Dataset:
--

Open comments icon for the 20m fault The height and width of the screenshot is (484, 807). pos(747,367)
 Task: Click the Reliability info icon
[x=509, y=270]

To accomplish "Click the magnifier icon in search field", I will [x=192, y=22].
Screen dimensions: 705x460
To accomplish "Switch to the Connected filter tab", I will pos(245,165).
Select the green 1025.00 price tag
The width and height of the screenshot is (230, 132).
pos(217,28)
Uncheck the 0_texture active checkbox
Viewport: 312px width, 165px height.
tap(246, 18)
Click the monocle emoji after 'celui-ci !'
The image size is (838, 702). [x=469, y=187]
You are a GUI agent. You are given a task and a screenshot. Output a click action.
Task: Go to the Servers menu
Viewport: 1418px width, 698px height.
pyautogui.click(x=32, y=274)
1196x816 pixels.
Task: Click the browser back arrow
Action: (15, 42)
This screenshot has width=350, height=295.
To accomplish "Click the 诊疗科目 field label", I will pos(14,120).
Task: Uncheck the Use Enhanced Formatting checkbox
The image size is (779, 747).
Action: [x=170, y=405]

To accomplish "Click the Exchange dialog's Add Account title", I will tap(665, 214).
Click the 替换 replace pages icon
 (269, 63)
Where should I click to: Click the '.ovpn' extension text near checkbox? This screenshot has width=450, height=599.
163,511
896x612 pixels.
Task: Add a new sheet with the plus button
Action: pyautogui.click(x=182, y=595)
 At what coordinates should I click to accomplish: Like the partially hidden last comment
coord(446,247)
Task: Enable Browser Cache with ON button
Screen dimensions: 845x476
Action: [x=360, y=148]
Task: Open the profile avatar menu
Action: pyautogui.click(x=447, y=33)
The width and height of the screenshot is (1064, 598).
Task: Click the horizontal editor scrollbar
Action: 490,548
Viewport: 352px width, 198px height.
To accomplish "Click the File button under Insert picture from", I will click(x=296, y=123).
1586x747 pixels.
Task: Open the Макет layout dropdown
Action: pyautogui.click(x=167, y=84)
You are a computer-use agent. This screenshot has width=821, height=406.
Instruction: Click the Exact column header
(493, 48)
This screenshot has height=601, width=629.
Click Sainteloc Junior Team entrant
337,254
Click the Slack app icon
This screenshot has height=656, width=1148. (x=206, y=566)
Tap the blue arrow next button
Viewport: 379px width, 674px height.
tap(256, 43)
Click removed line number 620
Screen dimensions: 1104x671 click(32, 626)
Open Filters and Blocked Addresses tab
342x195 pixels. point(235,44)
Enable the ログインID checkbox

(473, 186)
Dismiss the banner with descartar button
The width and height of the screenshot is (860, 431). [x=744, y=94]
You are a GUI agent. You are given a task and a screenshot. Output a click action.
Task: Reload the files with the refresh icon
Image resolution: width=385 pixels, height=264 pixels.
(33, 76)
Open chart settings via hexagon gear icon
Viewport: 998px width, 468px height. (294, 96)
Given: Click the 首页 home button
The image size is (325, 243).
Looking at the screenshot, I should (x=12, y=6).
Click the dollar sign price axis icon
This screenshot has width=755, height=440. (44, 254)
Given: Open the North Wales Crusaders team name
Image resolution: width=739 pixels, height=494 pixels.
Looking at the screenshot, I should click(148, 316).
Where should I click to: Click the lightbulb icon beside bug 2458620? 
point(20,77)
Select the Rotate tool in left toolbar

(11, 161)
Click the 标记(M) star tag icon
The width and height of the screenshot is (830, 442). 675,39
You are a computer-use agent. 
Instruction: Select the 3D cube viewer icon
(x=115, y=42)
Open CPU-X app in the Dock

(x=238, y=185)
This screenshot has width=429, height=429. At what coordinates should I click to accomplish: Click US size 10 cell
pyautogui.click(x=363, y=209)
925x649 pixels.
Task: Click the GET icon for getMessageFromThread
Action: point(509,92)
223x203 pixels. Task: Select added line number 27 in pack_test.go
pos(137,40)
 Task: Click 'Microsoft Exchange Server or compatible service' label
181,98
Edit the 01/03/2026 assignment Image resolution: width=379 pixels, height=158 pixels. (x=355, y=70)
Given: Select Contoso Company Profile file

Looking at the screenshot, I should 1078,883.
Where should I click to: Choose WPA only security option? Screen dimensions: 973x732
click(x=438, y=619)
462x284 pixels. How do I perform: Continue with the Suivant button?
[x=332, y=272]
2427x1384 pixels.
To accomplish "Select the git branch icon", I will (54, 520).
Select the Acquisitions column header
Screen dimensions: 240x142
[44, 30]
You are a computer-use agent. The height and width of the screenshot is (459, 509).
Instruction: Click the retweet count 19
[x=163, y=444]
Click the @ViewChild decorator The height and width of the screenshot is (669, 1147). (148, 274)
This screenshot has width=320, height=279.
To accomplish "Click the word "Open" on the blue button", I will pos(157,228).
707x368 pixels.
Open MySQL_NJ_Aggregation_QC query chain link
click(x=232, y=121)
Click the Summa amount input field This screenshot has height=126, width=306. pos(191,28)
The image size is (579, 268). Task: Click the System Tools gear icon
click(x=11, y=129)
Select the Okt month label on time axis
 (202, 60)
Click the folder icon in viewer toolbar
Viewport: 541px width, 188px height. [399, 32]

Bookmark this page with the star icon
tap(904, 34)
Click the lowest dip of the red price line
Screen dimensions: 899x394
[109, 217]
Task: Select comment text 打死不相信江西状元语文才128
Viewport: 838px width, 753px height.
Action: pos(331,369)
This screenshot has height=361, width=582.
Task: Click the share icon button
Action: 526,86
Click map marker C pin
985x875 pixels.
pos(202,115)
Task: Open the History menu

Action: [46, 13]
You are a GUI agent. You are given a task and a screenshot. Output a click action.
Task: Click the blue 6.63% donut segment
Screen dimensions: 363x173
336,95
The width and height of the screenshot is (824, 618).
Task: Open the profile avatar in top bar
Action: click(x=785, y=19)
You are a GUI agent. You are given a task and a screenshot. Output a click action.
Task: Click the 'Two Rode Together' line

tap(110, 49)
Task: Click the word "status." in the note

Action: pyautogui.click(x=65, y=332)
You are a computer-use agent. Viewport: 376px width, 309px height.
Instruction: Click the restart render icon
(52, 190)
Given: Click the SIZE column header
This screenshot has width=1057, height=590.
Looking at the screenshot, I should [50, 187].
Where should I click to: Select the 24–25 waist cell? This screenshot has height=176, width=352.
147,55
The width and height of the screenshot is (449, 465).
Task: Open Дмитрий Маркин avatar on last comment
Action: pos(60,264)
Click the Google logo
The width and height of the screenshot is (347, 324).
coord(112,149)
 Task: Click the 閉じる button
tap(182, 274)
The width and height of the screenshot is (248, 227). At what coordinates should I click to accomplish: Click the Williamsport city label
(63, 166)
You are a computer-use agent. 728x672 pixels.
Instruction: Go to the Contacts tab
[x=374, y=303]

--

Task objective:
Every line of the material must be given again exactly.

The answer:
Open comments icon for the 20m fault The height and width of the screenshot is (484, 807). pos(747,367)
 Task: Click the Reliability info icon
[x=509, y=270]

To accomplish "Click the magnifier icon in search field", I will [x=192, y=22].
Screen dimensions: 705x460
To accomplish "Switch to the Connected filter tab", I will pos(245,165).
Select the green 1025.00 price tag
The width and height of the screenshot is (230, 132).
pos(217,28)
Uncheck the 0_texture active checkbox
Viewport: 312px width, 165px height.
tap(246, 18)
Click the monocle emoji after 'celui-ci !'
The image size is (838, 702). [x=469, y=187]
You are a GUI agent. You are given a task and a screenshot. Output a click action.
Task: Go to the Servers menu
Viewport: 1418px width, 698px height.
pyautogui.click(x=32, y=274)
1196x816 pixels.
Task: Click the browser back arrow
Action: (15, 42)
This screenshot has width=350, height=295.
To accomplish "Click the 诊疗科目 field label", I will pos(14,120).
Task: Uncheck the Use Enhanced Formatting checkbox
The image size is (779, 747).
Action: [x=170, y=405]

To accomplish "Click the Exchange dialog's Add Account title", I will tap(665, 214).
Click the 替换 replace pages icon
 (269, 63)
Where should I click to: Click the '.ovpn' extension text near checkbox? This screenshot has width=450, height=599.
163,511
896x612 pixels.
Task: Add a new sheet with the plus button
Action: pyautogui.click(x=182, y=595)
 At what coordinates should I click to accomplish: Like the partially hidden last comment
coord(446,247)
Task: Enable Browser Cache with ON button
Screen dimensions: 845x476
Action: [x=360, y=148]
Task: Open the profile avatar menu
Action: pyautogui.click(x=447, y=33)
The width and height of the screenshot is (1064, 598).
Task: Click the horizontal editor scrollbar
Action: 490,548
Viewport: 352px width, 198px height.
To accomplish "Click the File button under Insert picture from", I will click(x=296, y=123).
1586x747 pixels.
Task: Open the Макет layout dropdown
Action: pyautogui.click(x=167, y=84)
You are a computer-use agent. This screenshot has width=821, height=406.
Instruction: Click the Exact column header
(493, 48)
This screenshot has height=601, width=629.
Click Sainteloc Junior Team entrant
337,254
Click the Slack app icon
This screenshot has height=656, width=1148. (x=206, y=566)
Tap the blue arrow next button
Viewport: 379px width, 674px height.
tap(256, 43)
Click removed line number 620
Screen dimensions: 1104x671 click(32, 626)
Open Filters and Blocked Addresses tab
342x195 pixels. point(235,44)
Enable the ログインID checkbox

(473, 186)
Dismiss the banner with descartar button
The width and height of the screenshot is (860, 431). [x=744, y=94]
You are a GUI agent. You are given a task and a screenshot. Output a click action.
Task: Reload the files with the refresh icon
Image resolution: width=385 pixels, height=264 pixels.
(33, 76)
Open chart settings via hexagon gear icon
Viewport: 998px width, 468px height. (294, 96)
Given: Click the 首页 home button
The image size is (325, 243).
Looking at the screenshot, I should (x=12, y=6).
Click the dollar sign price axis icon
This screenshot has width=755, height=440. (44, 254)
Given: Open the North Wales Crusaders team name
Image resolution: width=739 pixels, height=494 pixels.
Looking at the screenshot, I should click(148, 316).
Where should I click to: Click the lightbulb icon beside bug 2458620? 
point(20,77)
Select the Rotate tool in left toolbar

(11, 161)
Click the 标记(M) star tag icon
The width and height of the screenshot is (830, 442). 675,39
You are a computer-use agent. 
Instruction: Select the 3D cube viewer icon
(x=115, y=42)
Open CPU-X app in the Dock

(x=238, y=185)
This screenshot has width=429, height=429. At what coordinates should I click to accomplish: Click US size 10 cell
pyautogui.click(x=363, y=209)
925x649 pixels.
Task: Click the GET icon for getMessageFromThread
Action: point(509,92)
223x203 pixels. Task: Select added line number 27 in pack_test.go
pos(137,40)
 Task: Click 'Microsoft Exchange Server or compatible service' label
181,98
Edit the 01/03/2026 assignment Image resolution: width=379 pixels, height=158 pixels. (x=355, y=70)
Given: Select Contoso Company Profile file

Looking at the screenshot, I should 1078,883.
Where should I click to: Choose WPA only security option? Screen dimensions: 973x732
click(x=438, y=619)
462x284 pixels. How do I perform: Continue with the Suivant button?
[x=332, y=272]
2427x1384 pixels.
To accomplish "Select the git branch icon", I will (54, 520).
Select the Acquisitions column header
Screen dimensions: 240x142
[44, 30]
You are a computer-use agent. The height and width of the screenshot is (459, 509).
Instruction: Click the retweet count 19
[x=163, y=444]
Click the @ViewChild decorator The height and width of the screenshot is (669, 1147). (148, 274)
This screenshot has width=320, height=279.
To accomplish "Click the word "Open" on the blue button", I will pos(157,228).
707x368 pixels.
Open MySQL_NJ_Aggregation_QC query chain link
click(x=232, y=121)
Click the Summa amount input field This screenshot has height=126, width=306. pos(191,28)
The image size is (579, 268). Task: Click the System Tools gear icon
click(x=11, y=129)
Select the Okt month label on time axis
 (202, 60)
Click the folder icon in viewer toolbar
Viewport: 541px width, 188px height. [399, 32]

Bookmark this page with the star icon
tap(904, 34)
Click the lowest dip of the red price line
Screen dimensions: 899x394
[109, 217]
Task: Select comment text 打死不相信江西状元语文才128
Viewport: 838px width, 753px height.
Action: pos(331,369)
This screenshot has height=361, width=582.
Task: Click the share icon button
Action: 526,86
Click map marker C pin
985x875 pixels.
pos(202,115)
Task: Open the History menu

Action: [46, 13]
You are a GUI agent. You are given a task and a screenshot. Output a click action.
Task: Click the blue 6.63% donut segment
Screen dimensions: 363x173
336,95
The width and height of the screenshot is (824, 618).
Task: Open the profile avatar in top bar
Action: click(x=785, y=19)
You are a GUI agent. You are given a task and a screenshot. Output a click action.
Task: Click the 'Two Rode Together' line

tap(110, 49)
Task: Click the word "status." in the note

Action: pyautogui.click(x=65, y=332)
You are a computer-use agent. Viewport: 376px width, 309px height.
Instruction: Click the restart render icon
(52, 190)
Given: Click the SIZE column header
This screenshot has width=1057, height=590.
Looking at the screenshot, I should [50, 187].
Where should I click to: Select the 24–25 waist cell? This screenshot has height=176, width=352.
147,55
The width and height of the screenshot is (449, 465).
Task: Open Дмитрий Маркин avatar on last comment
Action: pos(60,264)
Click the Google logo
The width and height of the screenshot is (347, 324).
coord(112,149)
 Task: Click the 閉じる button
tap(182, 274)
The width and height of the screenshot is (248, 227). At what coordinates should I click to accomplish: Click the Williamsport city label
(63, 166)
You are a computer-use agent. 728x672 pixels.
Instruction: Go to the Contacts tab
[x=374, y=303]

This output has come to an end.